- YOUR TASKS
A. Which part of Australia does the Singapore travel text say is excluded from Singapore's opened borders?
B. Print everything in the Singapore travel text from "As far as business" down to "need to be met.".

If you are planning to go to Singapore anytime in the future, here are a few things you should know. Now that we are in a time of a pandemic, knowing travel requirements and restrictions are more important than ever.
Who can go to Singapore as a tourist?
At the time of writing, Singapore has opened its borders to travellers from New Zealand, Australia (excluding New South Wales), Brunei Darussalam, and Mainland China for short-term and recreational visits. Even tourists from Hong Kong SAR are allowed to travel under certain conditions in the future as talks of an “air travel bubble” between the two are still up in the air.
Who else can go to the country?
Singaporean nationals from anywhere in the world are allowed to return to Singapore. However, depending on where they will be coming from, returning nationals will need to undergo quarantine at a designated facility or self-isolation at home.
Foreign nationals that have a long-term pass issued by the Immigration & Checkpoints Authority (ICA) are also allowed access into the country under certain conditions.
Are there restrictions on business-related travel?
As far as business trips are concerned, nationals from certain countries are allowed into the city-state if they fulfill a specific set of requirements. People from Brunei Darussalam, Japan, South Korea, Malaysia, and some parts of Mainland China can enter Singapore to do their business. Again, as in the other previous points, certain conditions need to be met.

- MATERIAL SHOWN
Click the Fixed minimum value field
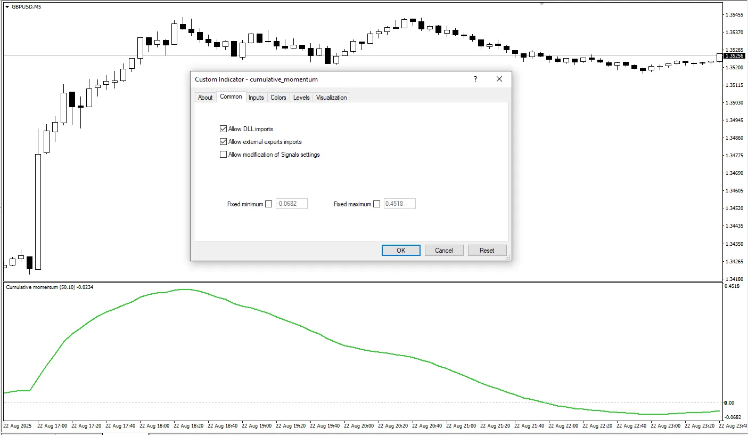The height and width of the screenshot is (435, 748). (x=291, y=204)
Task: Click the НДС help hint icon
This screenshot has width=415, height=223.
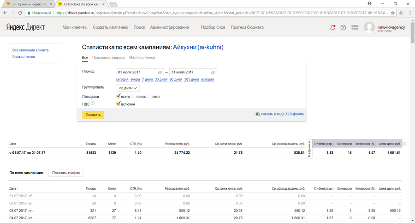Action: click(x=93, y=104)
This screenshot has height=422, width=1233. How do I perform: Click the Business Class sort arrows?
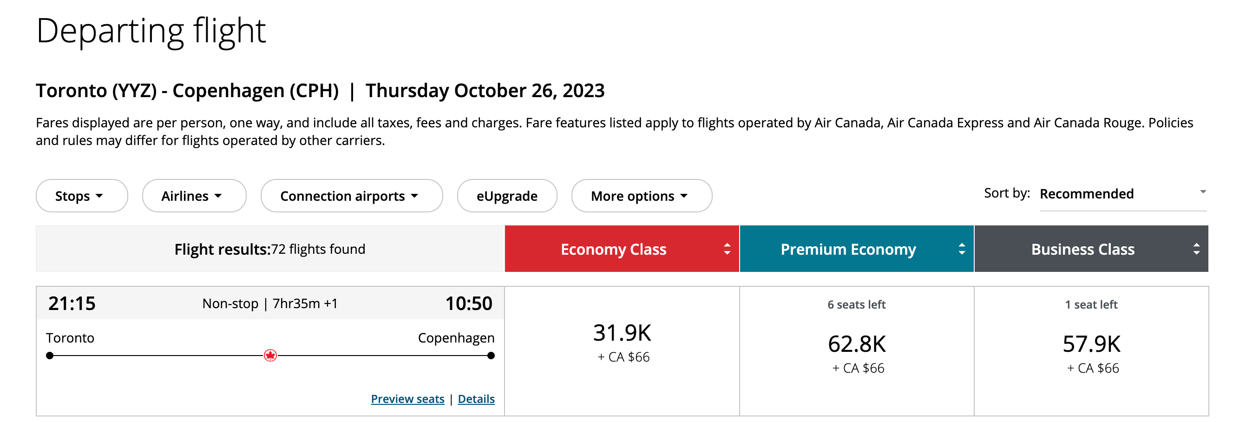click(1196, 249)
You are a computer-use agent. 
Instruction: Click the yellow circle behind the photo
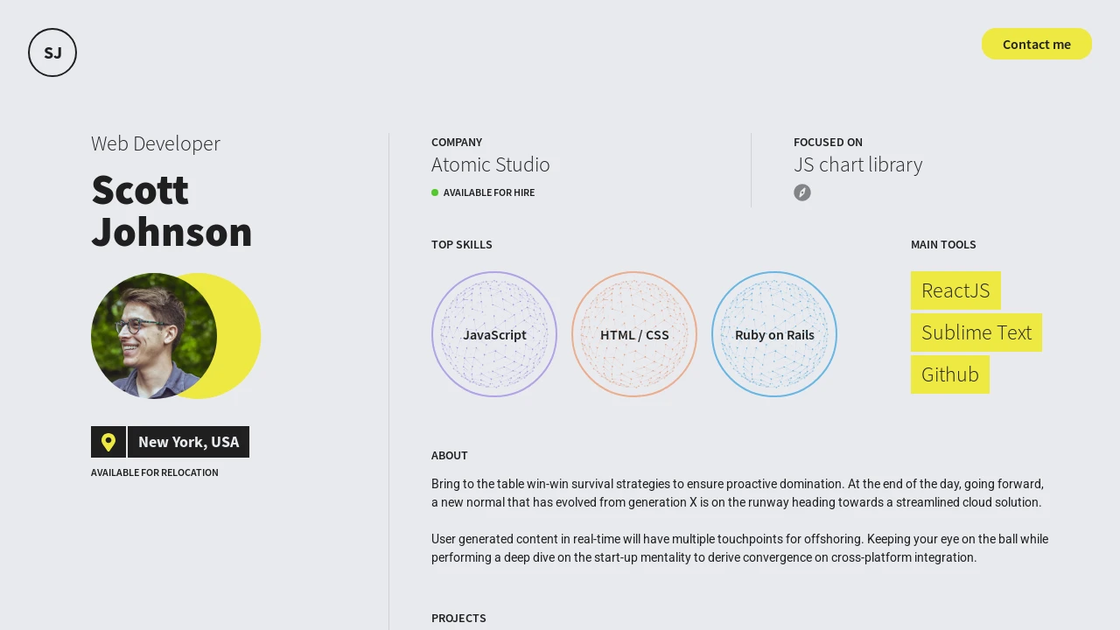coord(240,336)
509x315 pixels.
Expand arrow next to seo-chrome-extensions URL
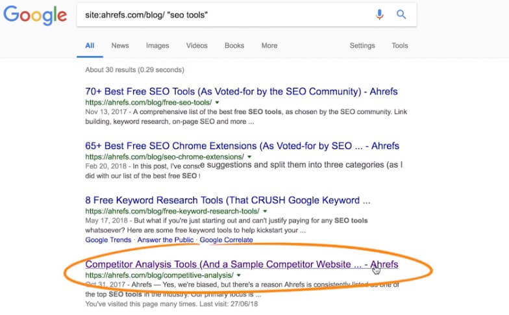[x=249, y=157]
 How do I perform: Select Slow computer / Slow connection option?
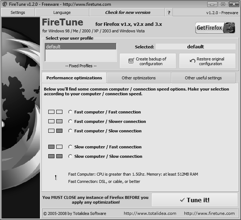pyautogui.click(x=70, y=156)
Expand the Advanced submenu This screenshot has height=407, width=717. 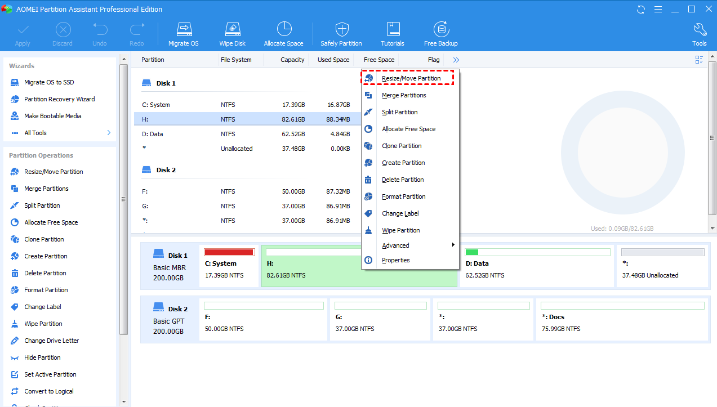tap(395, 245)
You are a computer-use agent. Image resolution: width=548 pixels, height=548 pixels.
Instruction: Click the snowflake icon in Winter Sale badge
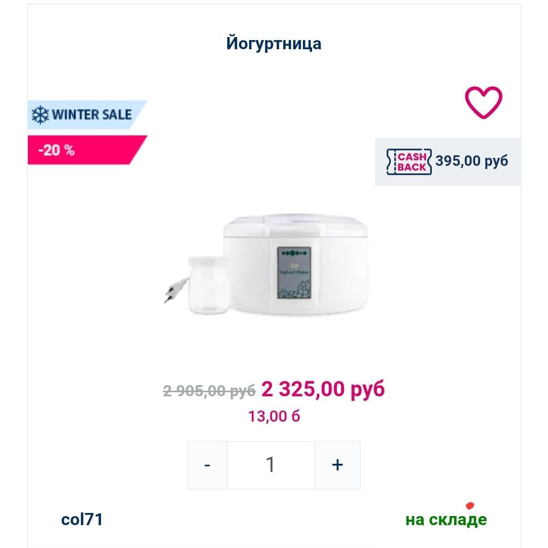[x=40, y=115]
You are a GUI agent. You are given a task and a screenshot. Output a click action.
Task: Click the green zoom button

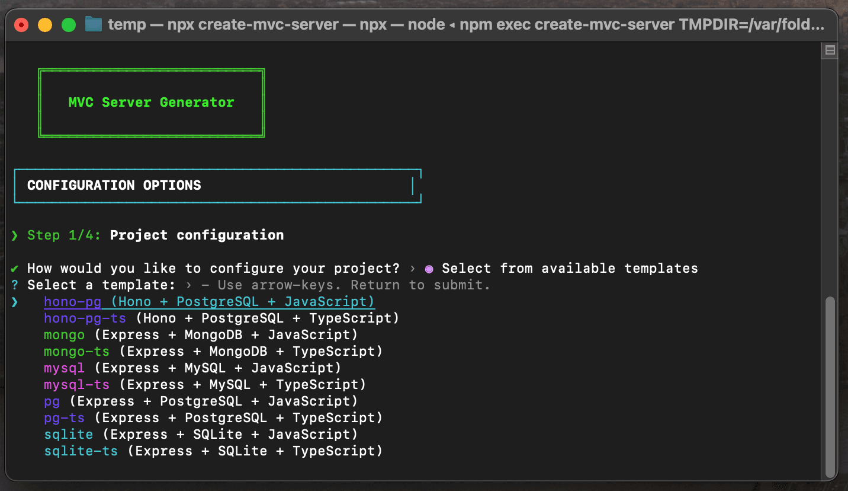tap(69, 25)
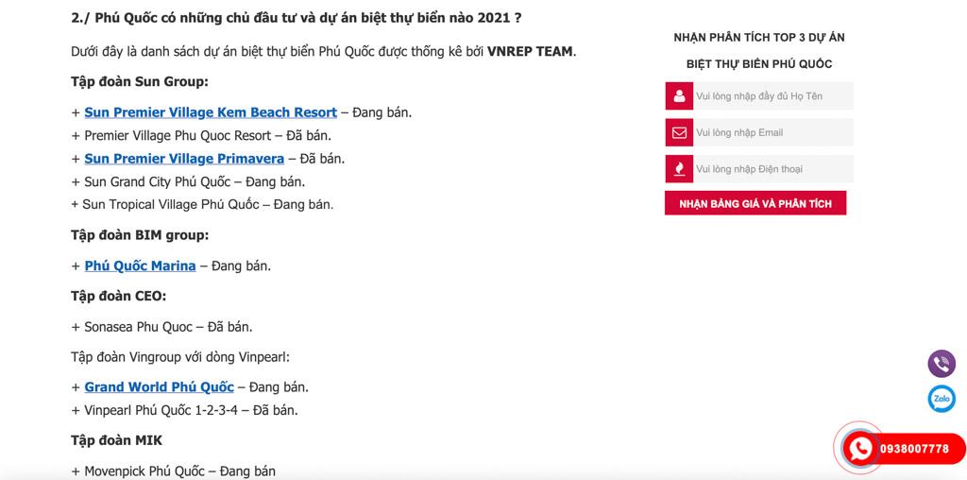Click the Tập đoàn Sun Group heading

[x=140, y=81]
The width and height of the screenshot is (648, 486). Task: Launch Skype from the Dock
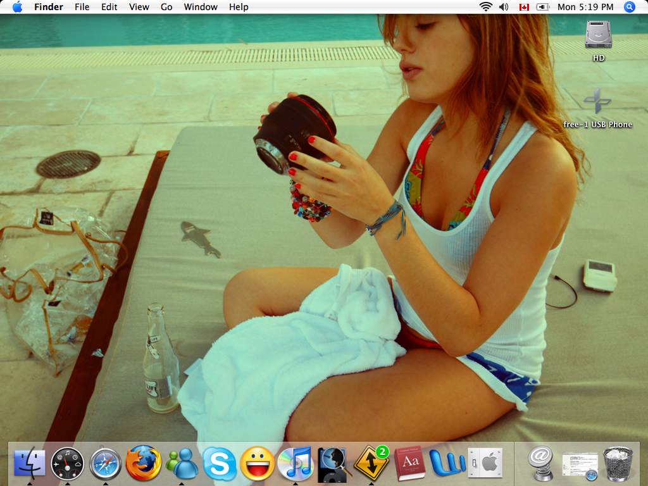pyautogui.click(x=220, y=464)
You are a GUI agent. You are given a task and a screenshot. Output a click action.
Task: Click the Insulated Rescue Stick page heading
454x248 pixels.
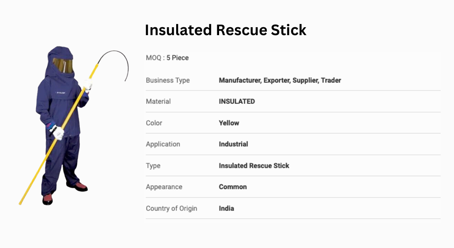(x=225, y=30)
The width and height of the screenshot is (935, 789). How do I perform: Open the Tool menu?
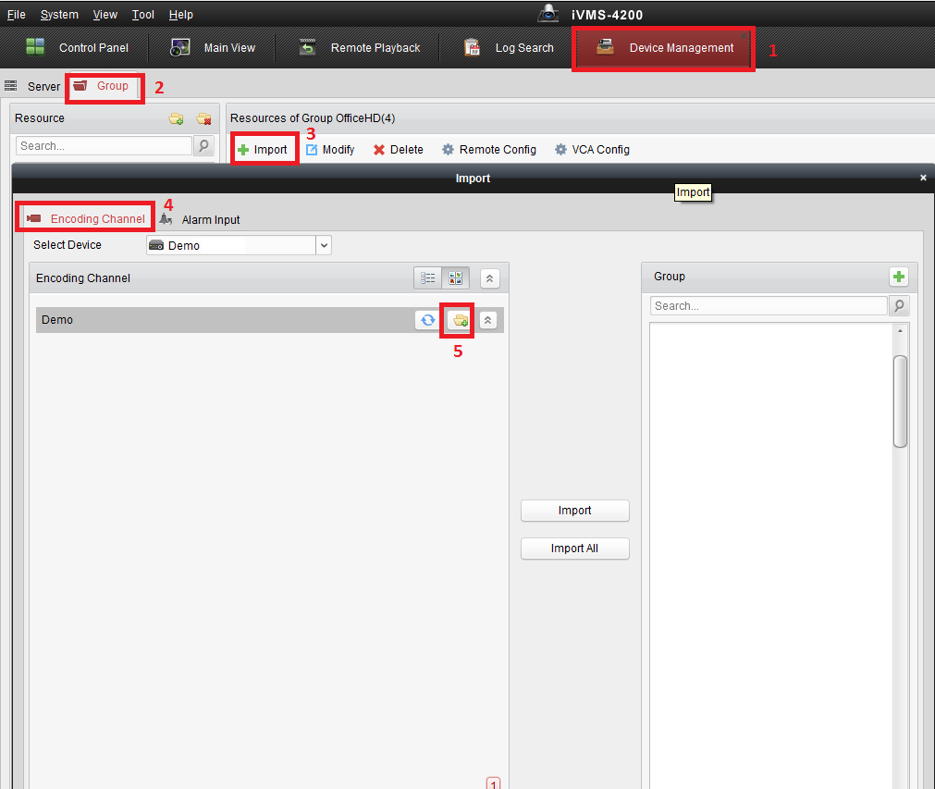point(142,15)
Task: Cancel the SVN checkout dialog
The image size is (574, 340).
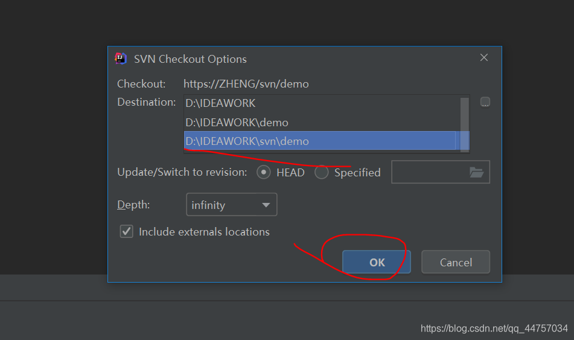Action: pyautogui.click(x=456, y=262)
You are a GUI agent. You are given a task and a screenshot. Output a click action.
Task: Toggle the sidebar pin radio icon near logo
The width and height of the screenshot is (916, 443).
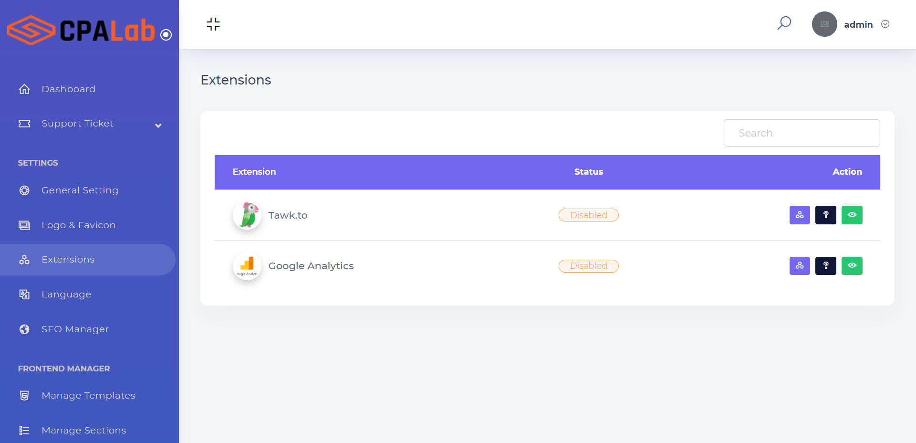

- SOLUTIONS TO THE EXERCISE
A. New South Wales

B.
As far as business trips are concerned, nationals from certain countries are allowed into the city-state if they fulfill a specific set of requirements. People from Brunei Darussalam, Japan, South Korea, Malaysia, and some parts of Mainland China can enter Singapore to do their business. Again, as in the other previous points, certain conditions need to be met.